What makes this book so compelling for baseball fans, not to mention being the perfect companion to the old Baseball Encyclopedia and Total Baseball, is that it provides depth and insight not only to the historical games like Reggie Jackson’s three homers in Game 6 of the 1977 World Series or Derek Jeter’s final game, Sept. 28, 2014 at Fenway Park, but also many delightfully quirky games that would have otherwise been lost in time. To wit: On Aug. 8, 2003, in the second game of a Red Sox-Orioles doubleheader at Fenway Park, David Ortiz hit a two-out bases-loaded chopper to the mound on which Orioles pitcher Eric DuBose charged in and gloved, then continued on to home plate for the inning-ending force out. As he inscribed “1U” (pitcher unassisted) in his scorecard, Ryan looked around the pressbox as Gene Michael, standing behind him, said assuredly: “In all my years in baseball I never saw that either.”
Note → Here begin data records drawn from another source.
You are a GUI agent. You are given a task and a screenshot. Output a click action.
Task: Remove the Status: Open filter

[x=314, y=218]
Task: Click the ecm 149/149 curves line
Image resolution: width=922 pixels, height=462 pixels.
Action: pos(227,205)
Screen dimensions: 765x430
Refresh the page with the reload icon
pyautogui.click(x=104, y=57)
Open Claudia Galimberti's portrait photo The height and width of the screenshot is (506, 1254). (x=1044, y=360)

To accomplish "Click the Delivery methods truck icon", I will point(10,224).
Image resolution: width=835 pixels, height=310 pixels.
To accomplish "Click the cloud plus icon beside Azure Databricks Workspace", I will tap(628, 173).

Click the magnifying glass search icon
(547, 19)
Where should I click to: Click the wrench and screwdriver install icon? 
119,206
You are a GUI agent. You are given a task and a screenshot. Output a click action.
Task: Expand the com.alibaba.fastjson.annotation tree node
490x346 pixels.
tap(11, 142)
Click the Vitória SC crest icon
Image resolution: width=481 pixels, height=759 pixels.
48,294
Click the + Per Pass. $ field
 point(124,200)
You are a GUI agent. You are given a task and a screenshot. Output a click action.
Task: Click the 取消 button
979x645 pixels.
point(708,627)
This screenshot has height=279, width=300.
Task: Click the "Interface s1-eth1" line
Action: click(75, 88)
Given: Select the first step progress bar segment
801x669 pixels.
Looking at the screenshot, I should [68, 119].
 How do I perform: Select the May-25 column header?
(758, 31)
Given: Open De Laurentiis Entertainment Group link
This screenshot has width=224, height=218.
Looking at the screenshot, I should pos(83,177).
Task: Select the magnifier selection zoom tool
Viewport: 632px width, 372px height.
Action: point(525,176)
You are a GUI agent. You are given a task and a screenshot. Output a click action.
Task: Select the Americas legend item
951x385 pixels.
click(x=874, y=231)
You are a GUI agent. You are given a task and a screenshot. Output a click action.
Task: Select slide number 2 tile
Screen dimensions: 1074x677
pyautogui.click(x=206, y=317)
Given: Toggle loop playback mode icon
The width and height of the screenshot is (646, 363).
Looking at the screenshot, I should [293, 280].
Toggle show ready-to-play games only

For some reason that even Ryan can’t explain, he covered — and scored — both Sparky Anderson’s first game and last game as Tigers manager. And then there was this humdinger: May 31, 1999, Red Sox 8, Tigers 7 which featured 10 pitchers, six homers, three ejections and four hit batsmen including Detroit’s Damion Easley a record-tying three times. As Chuck elaborated: “Easley was hit by a 132 pitches in his career, which lasted 1,706 games but the pain of being hit so frequently was less than the pain Easley suffered from never having played in a postseason game.” Chuck then added: “Perhaps he should be better known not for being hit by pitches but rather for the pop up that ended the fifth inning on September 6,1995 off Mike Mussina that made the game official, certifying that Cal Ripken had broken Lou Gehrig’s consecutive games streak.” This is the kind of wonderful minutia that proliferates this book and further exemplifies the joy of baseball. Kudos brother Bob.